Chiarità dell’inverno
I
La luce albuminosa di febbraio
maschera quest’alba in un tramonto:
rinasce la stagione dei pesci
ricopre i giorni brevi dell’acquario
come un velo di presagi un fumo di vigilie.
Nell’aria dolce, di gomma e salsedine
anomala, alla discesa del nove
io ti avverto come il profumo di una pelle
come una forma rimasta sul cuscino
una cosa sottratta al linguaggio
violenta, com’è la vita non attesa.
Sarebbe la promessa del mio inverno,
lanciata oltre il suo buio sincopato di luce
dove i tuoi occhi si riabituano al risveglio
le mani che tastano un letto
abitato per poco e cercano
un segno di fiato e di ossa
iperpresente
incurante del futuro.
II
Ci guarda la montagna ridotta
al suo bianco profilo e un cielo d’ottanio
perfetto
il sole precipitato nella valle un’aria
indiamantata: è questa
la chiarità dell’inverno penso
mentre ti aiuto ad allacciare gli scarponi.

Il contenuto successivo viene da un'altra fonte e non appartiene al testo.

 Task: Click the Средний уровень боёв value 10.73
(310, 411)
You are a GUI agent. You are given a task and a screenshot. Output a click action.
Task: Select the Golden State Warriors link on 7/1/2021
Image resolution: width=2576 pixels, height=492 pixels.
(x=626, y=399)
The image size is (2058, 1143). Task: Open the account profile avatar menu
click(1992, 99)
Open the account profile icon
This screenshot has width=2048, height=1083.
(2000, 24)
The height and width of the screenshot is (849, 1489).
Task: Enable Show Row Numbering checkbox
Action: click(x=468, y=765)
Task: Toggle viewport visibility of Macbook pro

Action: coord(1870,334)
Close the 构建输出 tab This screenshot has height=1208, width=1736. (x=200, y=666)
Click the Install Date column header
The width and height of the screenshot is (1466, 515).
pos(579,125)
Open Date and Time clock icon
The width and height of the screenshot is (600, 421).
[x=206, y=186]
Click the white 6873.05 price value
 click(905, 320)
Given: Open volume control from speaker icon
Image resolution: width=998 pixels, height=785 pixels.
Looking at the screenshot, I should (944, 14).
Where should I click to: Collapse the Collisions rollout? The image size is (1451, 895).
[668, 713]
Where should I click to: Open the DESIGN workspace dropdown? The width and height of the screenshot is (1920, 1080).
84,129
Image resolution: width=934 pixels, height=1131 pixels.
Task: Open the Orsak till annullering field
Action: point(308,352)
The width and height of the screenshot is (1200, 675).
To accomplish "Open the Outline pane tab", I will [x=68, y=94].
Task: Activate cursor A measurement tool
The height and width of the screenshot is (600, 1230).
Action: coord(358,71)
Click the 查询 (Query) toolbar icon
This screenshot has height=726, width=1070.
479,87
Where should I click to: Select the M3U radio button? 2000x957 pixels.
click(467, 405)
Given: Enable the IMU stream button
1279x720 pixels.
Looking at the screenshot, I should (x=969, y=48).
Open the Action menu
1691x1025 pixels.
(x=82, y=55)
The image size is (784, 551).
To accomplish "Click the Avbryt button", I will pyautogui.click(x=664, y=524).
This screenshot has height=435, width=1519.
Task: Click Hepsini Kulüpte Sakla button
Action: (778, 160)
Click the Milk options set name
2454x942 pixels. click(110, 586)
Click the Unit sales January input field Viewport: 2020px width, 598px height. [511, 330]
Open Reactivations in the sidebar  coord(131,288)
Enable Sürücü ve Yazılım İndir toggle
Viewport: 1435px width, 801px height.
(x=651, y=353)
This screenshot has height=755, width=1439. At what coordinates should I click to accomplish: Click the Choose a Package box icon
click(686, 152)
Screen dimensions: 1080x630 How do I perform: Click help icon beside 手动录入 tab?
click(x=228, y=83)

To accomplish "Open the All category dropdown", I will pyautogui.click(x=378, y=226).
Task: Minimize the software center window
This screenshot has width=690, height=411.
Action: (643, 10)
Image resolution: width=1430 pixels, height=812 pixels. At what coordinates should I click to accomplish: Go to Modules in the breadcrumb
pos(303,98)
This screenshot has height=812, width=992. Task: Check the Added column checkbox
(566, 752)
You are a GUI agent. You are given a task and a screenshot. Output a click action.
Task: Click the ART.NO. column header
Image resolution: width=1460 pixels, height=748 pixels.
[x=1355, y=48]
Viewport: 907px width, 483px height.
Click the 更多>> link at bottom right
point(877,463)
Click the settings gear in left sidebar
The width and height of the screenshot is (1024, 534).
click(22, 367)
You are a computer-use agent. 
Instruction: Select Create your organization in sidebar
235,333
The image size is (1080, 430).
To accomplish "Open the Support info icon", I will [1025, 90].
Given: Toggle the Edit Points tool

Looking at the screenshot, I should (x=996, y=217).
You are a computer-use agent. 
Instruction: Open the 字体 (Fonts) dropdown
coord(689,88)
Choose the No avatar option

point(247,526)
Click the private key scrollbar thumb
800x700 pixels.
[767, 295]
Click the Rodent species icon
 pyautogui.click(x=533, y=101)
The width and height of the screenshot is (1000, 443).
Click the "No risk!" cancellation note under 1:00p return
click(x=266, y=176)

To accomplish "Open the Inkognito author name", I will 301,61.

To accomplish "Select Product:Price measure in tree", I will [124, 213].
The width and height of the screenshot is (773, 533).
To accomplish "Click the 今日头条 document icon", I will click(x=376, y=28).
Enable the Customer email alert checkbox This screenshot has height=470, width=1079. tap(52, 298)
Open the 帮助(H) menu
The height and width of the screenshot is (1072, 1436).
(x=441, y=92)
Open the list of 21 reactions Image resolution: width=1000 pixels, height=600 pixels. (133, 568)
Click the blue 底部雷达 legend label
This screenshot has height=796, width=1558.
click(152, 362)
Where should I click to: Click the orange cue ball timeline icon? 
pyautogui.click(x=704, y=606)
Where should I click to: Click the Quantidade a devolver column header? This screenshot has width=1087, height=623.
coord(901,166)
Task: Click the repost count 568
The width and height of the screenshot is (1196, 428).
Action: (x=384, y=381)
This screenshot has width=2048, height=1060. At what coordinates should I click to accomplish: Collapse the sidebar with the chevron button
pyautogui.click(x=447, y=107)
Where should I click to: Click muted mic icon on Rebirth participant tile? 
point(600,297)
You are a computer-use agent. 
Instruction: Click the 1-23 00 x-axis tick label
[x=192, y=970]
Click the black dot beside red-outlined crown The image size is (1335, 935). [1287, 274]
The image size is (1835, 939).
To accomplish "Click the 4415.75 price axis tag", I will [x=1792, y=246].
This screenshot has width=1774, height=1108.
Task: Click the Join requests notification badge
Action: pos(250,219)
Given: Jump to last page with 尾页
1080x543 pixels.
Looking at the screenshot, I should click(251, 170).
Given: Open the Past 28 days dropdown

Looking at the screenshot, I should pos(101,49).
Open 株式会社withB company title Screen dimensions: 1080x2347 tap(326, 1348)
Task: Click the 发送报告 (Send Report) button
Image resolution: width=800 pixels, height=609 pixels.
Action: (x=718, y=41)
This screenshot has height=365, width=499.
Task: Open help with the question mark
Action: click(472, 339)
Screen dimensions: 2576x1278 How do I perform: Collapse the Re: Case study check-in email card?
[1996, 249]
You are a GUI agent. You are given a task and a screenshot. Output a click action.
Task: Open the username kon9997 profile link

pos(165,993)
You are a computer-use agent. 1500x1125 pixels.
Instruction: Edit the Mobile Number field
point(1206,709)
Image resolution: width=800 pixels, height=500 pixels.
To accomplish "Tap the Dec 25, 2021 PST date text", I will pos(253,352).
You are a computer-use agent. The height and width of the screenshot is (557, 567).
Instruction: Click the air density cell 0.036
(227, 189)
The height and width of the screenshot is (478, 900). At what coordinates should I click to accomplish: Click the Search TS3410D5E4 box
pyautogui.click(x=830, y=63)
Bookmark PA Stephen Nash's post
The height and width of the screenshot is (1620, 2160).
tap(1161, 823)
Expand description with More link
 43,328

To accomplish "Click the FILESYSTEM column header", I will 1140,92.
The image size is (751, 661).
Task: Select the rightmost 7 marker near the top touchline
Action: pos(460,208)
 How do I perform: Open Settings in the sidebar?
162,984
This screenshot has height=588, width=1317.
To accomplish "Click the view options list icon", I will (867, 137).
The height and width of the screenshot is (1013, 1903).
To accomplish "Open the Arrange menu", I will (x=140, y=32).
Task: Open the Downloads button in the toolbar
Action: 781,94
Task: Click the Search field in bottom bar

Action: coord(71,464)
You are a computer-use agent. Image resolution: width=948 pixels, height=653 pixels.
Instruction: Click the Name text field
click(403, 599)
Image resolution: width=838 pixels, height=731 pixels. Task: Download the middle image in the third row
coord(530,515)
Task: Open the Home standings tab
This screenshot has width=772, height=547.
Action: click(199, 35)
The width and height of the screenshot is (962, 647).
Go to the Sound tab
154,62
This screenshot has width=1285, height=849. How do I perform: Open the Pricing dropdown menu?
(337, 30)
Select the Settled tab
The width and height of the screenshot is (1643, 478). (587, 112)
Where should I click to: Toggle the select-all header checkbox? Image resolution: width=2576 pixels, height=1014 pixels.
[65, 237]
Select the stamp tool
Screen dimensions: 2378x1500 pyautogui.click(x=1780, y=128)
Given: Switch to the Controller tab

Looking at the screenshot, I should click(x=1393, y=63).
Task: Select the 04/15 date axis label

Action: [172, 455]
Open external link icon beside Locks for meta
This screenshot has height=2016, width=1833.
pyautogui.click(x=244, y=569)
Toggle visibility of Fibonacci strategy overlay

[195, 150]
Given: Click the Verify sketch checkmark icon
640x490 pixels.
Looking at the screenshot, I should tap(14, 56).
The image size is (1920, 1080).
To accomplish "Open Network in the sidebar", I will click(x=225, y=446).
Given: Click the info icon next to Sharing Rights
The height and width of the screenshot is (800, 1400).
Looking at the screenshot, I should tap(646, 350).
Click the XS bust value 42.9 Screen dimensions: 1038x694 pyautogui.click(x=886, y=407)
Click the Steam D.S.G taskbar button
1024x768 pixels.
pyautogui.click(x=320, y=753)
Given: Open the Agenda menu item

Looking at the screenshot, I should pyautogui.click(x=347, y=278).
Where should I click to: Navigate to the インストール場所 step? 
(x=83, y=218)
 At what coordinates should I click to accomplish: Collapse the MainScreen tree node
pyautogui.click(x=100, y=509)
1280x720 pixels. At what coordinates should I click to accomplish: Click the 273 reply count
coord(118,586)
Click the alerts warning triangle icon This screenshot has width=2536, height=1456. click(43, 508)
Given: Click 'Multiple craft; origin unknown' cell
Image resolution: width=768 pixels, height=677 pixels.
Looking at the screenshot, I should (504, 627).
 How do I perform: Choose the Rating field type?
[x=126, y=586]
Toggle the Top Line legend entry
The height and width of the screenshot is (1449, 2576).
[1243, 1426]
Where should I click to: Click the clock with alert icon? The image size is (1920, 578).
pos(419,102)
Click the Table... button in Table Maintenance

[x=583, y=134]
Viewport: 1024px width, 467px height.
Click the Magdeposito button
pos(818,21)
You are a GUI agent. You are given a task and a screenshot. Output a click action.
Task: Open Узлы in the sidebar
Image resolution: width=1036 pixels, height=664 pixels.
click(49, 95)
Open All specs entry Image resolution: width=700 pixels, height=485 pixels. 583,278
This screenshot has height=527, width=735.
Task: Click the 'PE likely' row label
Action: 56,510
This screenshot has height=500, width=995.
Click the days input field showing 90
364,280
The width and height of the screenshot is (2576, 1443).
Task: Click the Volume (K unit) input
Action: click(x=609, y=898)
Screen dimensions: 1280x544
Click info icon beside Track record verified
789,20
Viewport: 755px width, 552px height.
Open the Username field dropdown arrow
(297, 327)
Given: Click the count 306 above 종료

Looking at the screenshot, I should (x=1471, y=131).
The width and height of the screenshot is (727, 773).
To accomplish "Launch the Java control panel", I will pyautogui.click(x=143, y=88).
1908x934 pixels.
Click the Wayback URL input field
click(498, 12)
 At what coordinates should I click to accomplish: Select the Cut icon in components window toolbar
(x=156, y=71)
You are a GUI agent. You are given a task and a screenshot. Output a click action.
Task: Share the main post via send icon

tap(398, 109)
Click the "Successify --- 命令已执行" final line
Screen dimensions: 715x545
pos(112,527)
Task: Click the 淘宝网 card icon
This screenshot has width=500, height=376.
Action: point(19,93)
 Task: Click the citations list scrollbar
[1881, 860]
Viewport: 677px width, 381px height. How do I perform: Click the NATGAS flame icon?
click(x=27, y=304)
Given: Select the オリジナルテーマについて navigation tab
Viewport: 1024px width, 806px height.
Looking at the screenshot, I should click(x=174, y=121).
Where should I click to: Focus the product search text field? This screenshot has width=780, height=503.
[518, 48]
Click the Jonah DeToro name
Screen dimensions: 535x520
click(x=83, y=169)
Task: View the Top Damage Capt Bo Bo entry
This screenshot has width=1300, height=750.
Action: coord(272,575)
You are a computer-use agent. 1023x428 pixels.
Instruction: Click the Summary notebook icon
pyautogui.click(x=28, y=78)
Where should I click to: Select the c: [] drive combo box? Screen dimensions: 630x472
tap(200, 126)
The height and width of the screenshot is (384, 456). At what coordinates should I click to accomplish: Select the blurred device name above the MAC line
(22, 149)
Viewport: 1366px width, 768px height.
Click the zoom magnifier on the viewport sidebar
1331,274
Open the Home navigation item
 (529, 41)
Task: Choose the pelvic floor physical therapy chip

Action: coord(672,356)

«Precedimi» mi dici «e voltati
di tanto in tanto, assicurati
che io non ruoti il torso
che io ti segua sempre col mio ritmo».
Ti attendo al mutare dei pendii
e attendo che il tuo sguardo si riunisca al mio,
tramutato in ciò che tu ne fai
sicuro, stenebrato
saldato di nuovo alla sua fonte.
Tu forse vedevi un altro uomo
ai piedi del ghiacciaio, in eco con la sua felicità
o forse, tutta la luce che non splendo mai
riverberata in acuta biondezza
nella tua scia che mi supera sfilando
la mano tesa all’indietro, un richiamo
ogni cosa.
III
Abbiamo fatto sempre la cosa giusta
opposto al caso una feroce dignità.
Ma cosa resta alla fine del giorno
devi chiederti, solo questo ha importanza.
Cosa del nevischio arreso ad aprile
dell’incenso tra i tarocchi sparigliati
cosa del tuo tenero donarti?
La notte si ritrae, un minuto alla volta
ed io prego la mia fortuna
come un gesto imparato da bambino
per trattenere, tenere insieme
il mondo che verrà.
*
L’afa sosta nel grigio al principio di giugno.
Benedici la velatura del cielo
pensi
sia uno schermo a questo caldo inatteso.
Per breve tempo ci credi.
Ma la terra è drenata dalla sua fatica
si crepa mentre ci cammini
mentre vai incontro alle cose
che devi fare e che ami
per la loro distanza da ciò
che lentamente va perdendosi.
Le radici sono sempre più esili
sempre più esile è la tua fede
di smagliare l’angustia delle biografie
di dare polpa a questi giorni di scheletro
un corpo tangibile al tempo.
Sul terrazzo, per un brivido insensato
trasalisci: la vita non ha soluzione
e anche tu ti stai crepando.
Massimo Del Prete (1993) viene da Martina Franca, in Puglia, e attualmente abita e lavora a Milano. È laureato in Ingegneria chimica presso l’Università di Pisa e in Storia della Lingua Italiana presso l’Università degli Studi di Milano. Ha pubblicato nel 2018 la sua prima raccolta poetica, Soglie (Ladolfi). È incluso nell’antologia Abitare la parola. Poeti nati negli anni Novanta, a cura di Eleonora Rimolo e Giovanni Ibello (Ladolfi, 2019), e in Distanze obliterate. Generazioni di poesie sulla rete, a cura di AlmaPoesia (Puntoacapo, 2021). Alcuni suoi testi sono comparsi su diversi blog online e sulla ‘Bottega di Poesia’ de La Repubblica», a cura di Vittorino Curci. È redattore per lo spazio online ‘Medium Poesia’.